Após dez anos, cadeia de produção de carne na Amazônia ignora acordos e, apoiada nas novas políticas, reduz “ambição” no combate ao desmatamento

Há dez anos os maiores frigoríficos do Brasil se comprometeram com o fim do desmatamento, mas quase nada foi feito.

Não importa onde você esteja: ainda hoje, nenhum supermercado no Brasil pode garantir que 100% de sua carne bovina é produzida sem crimes sociais e ambientais.

Principal motor de desmatamento da Amazônia, a cadeia produtiva da pecuária teve uma grande oportunidade de melhorar suas práticas há exatamente dez anos. Os esforços, porém, continuam pouco ambiciosos.

Em 2009, investigações feitas pelo Greenpeace e pelo Ministério Público Federal escancararam ao mundo o papel do gado na destruição da biodiversidade amazônica. Grandes redes de varejo e famosas multinacionais foram expostas mundialmente por comprarem carne e couro produzidos na região às custas da floresta. O constrangimento internacional foi determinante: o setor privado teve que se mexer.

Na época, os três maiores frigoríficos que atuam na Amazônia – JBS, Marfrig e Minerva – assinaram junto ao Ministério Público Federal um Termo de Ajustamento de Conduta (TAC) e aderiram aos “Critérios Mínimos para operações com gado e produtos bovinos em escala industrial no bioma Amazônia” . Na prática, eles se comprometeram a desenvolver sistemas de monitoramento para excluir de suas listas de fornecedores as fazendas que continuavam desmatando, que usavam mão de obra escrava ou que tivessem invadindo áreas protegidas.

Alguns avanços foram notáveis para uma indústria que, até então, nunca havia se responsabilizado pelos crimes ambientais que ocorriam em sua cadeia produtiva.  O percentual de fazendas com desmatamento recente que abasteciam de gado os frigoríficos da JBS na região, por exemplo, caiu de 36% para 4% depois de seis anos de assinatura do TAC, revelou um estudo do instituto de pesquisas Imazon[1].

Mas uma pecuária livre de desmatamento ainda é um sonho muito distante. Os sistemas de monitoramento desenvolvidos pelos frigoríficos ainda trazem falhas graves, conforme apontam auditorias realizadas nos últimos anos[2] e operações de fiscalização do Ibama, como a Carne Fria, de 2017.

Gado em area embargada pelo Ibama no municio de Aripuana MT.

····················

# TAREFA A
Quais frigoríficos assinaram o Termo de Ajustamento de Conduta, segundo o texto sobre a pecuária na Amazônia?
# TAREFA B
Continue o texto sobre a pecuária na Amazônia a partir da última frase apresentada.

# SEÇÃO DE DADOS
····················

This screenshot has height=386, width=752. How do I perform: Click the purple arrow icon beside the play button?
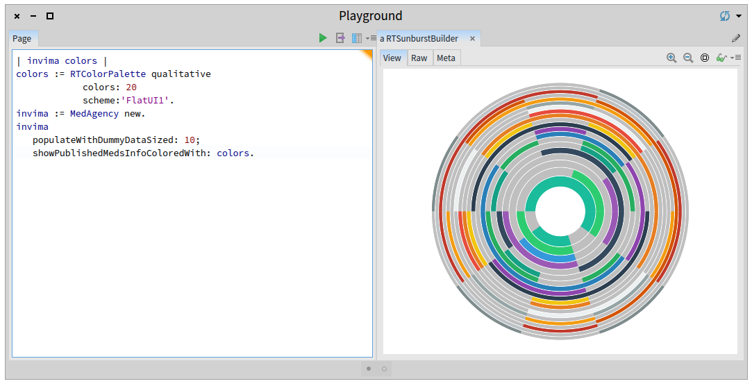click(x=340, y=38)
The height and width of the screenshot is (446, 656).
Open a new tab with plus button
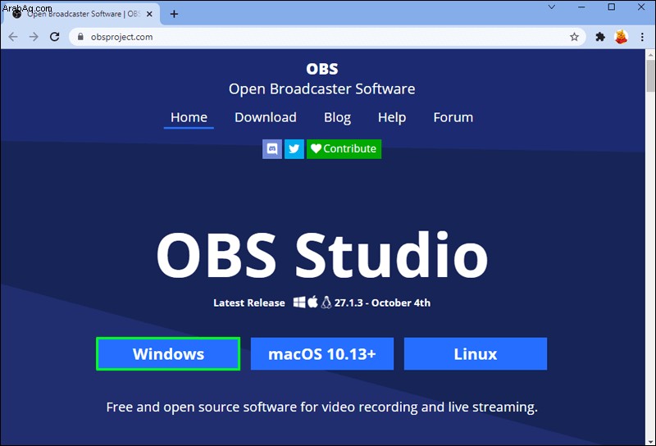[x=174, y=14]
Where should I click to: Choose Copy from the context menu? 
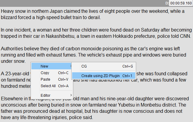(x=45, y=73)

····················

# RESPOSTA A
JBS, Marfrig e Minerva.

# RESPOSTA B
Gado em area embargada pelo Ibama no municio de Aripuana (MT).

Além disso, pelo menos metade dos frigoríficos que atuam na Amazônia ainda não assumiu qualquer compromisso de monitorar seus fornecedores. Isso significa que, todos os dias, pelo menos 18 mil cabeças de gado são abatidas na região sem qualquer controle ambiental[3]. Esta carne vai parar nos supermercados de todo o Brasil, tornando os brasileiros cúmplices forçados de uma produção manchada por crimes sociais e ambientais.

Para piorar o cenário, as empresas que assinaram os acordos continuam monitorando apenas seus fornecedores diretos – ou seja, as fazendas de onde compram o gado. Resguardados pela falta de apetite de governos locais e federal de darem mais transparência ao controle de origem de animais, os frigoríficos ainda se esquivam de controlar seus fornecedores indiretos, como exigem os compromissos firmados. O boi que nasceu em uma fazenda e transita por diversas propriedades até o dia de seu abate deixa um rastro de destruição no seu encalço que não é detectado pelo rastreio.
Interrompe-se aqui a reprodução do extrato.